Textauszug -
Besser noch, als sich Unfug im Internet zusammenzuklicken, ist es freilich, sich mit ein paar anderen Zauseln im öffentlichen Raum zusammenzurotten und sich zum Volk zu erklären. Vielleicht kriegt man ja sogar noch ein Mikrofon hingehalten, in das man seine neuesten Telegram-Einsichten hineinerzählen kann.

Auf dem Weg zum Alexanderplatz am Samstag finde ich mich in Gesellschaft der „erlebnisorientierten Jugendlichen“ wieder, die früher am 1. Mai in Kreuzberg Randale gemacht haben. Frohe Erwartungshaltung, Sonnenbrillen und Palästinensertuch, das man sich schnell über die Nase ziehen kann, wenn es kracht.

Doch dazu kommt es nicht. Es gibt zwar genug von den Orks mit Pappschildern und Transparenten, die man noch von den sogenannten Friedensdemos anno 2014 kennt. Aber weil der halbe Alexanderplatz abgesperrt ist, entsteht keine kritische Masse derer, die sich von „Frau Merkel“ nicht ihr grundgesetzlich verbrieftes Recht nehmen lassen, anderen ins Gesicht zu husten. Die Wiedereröffnung von Shopping Malls und Biergärten hat ihre Wirkung nicht verfehlt: Man kann sich wieder anders beschäftigen, als auf dem Alex herumzustänkern.

Aber wo sind die Linksradikalen, die bei diesen Veranstaltungen angeblich zusammen mit Nazis „die Verunsicherung der Menschen instrumentalisieren“? Ich finde nur ein paar Punks bei einer Gegenkundgebung auf der anderen Seite der Karl-Liebknecht-Straße. Sie sind offensichtlich hoch erfreut, dass sie sich direkt unter der Nase der Polizei vermummen dürfen.

Datenauszug -
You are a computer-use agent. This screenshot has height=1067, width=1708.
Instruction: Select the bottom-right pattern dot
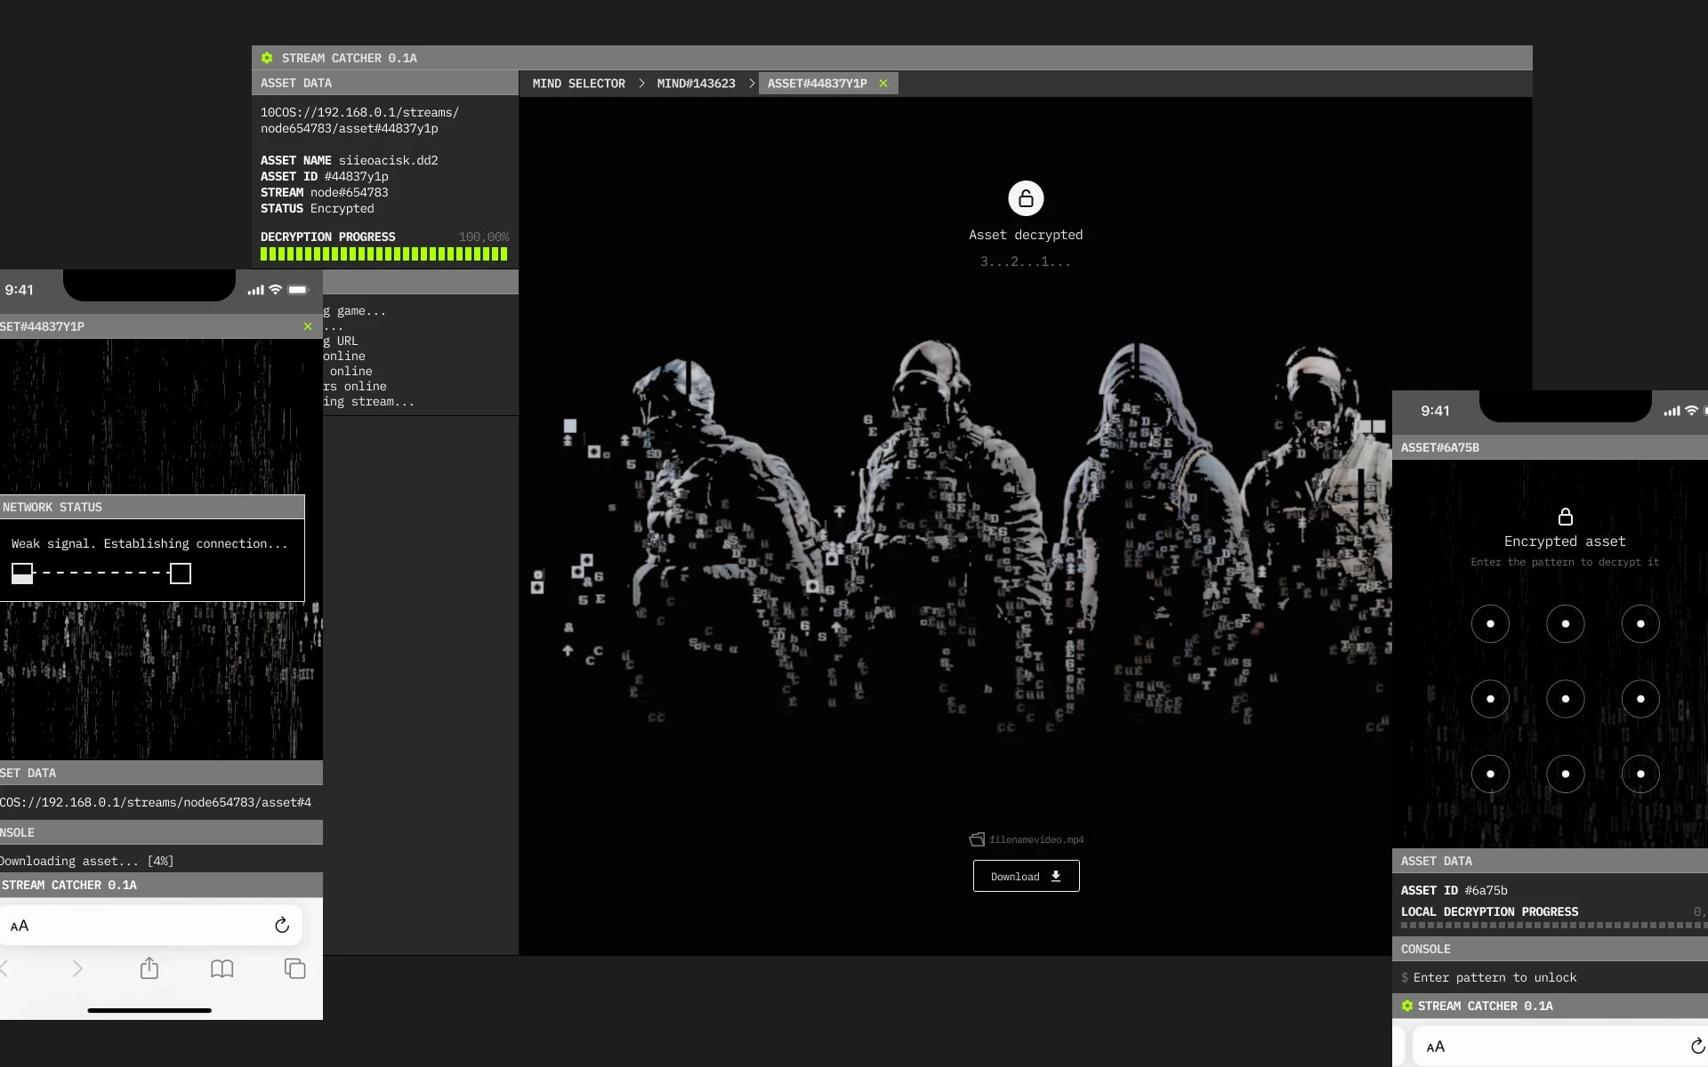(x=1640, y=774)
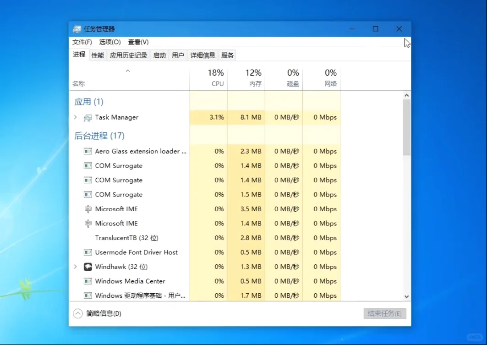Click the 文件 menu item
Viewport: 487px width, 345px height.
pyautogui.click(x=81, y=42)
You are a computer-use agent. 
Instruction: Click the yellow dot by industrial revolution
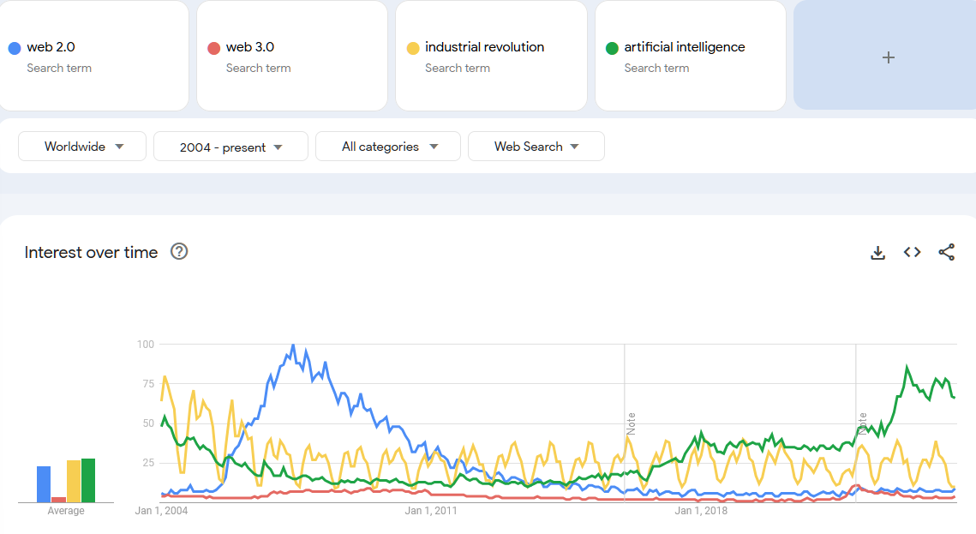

Aufgaben -
A - Überarbeite im Textauszug den Abschnitt beginnend bei „Besser noch, als“ und endend bei „wenn es kracht.“, indem du „Sonnenbrillen“ durch „Schirmmützen“ ersetzt.
B - Wo findet laut Textauszug die Gegenkundgebung der Punks statt?
Die Zeilen haben hierfür keine Bedeutung.

Antworten -
A -
Besser noch, als sich Unfug im Internet zusammenzuklicken, ist es freilich, sich mit ein paar anderen Zauseln im öffentlichen Raum zusammenzurotten und sich zum Volk zu erklären. Vielleicht kriegt man ja sogar noch ein Mikrofon hingehalten, in das man seine neuesten Telegram-Einsichten hineinerzählen kann.

Auf dem Weg zum Alexanderplatz am Samstag finde ich mich in Gesellschaft der „erlebnisorientierten Jugendlichen“ wieder, die früher am 1. Mai in Kreuzberg Randale gemacht haben. Frohe Erwartungshaltung, Schirmmützen und Palästinensertuch, das man sich schnell über die Nase ziehen kann, wenn es kracht.

B - Auf der anderen Seite der Karl-Liebknecht-Straße.